■ WHAT THE TASK REQUIRES
Each line of the data has to be retyped exactly as it is.

━━━ RECORDS TO USE

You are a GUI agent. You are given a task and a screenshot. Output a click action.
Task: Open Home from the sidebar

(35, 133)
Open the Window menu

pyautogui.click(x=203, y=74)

━━━━━━

■ EXPECTED OUTPUT
You are a GUI agent. You are given a task and a screenshot. Output a click action.
Task: Open Home from the sidebar

(35, 133)
Open the Window menu

pyautogui.click(x=203, y=74)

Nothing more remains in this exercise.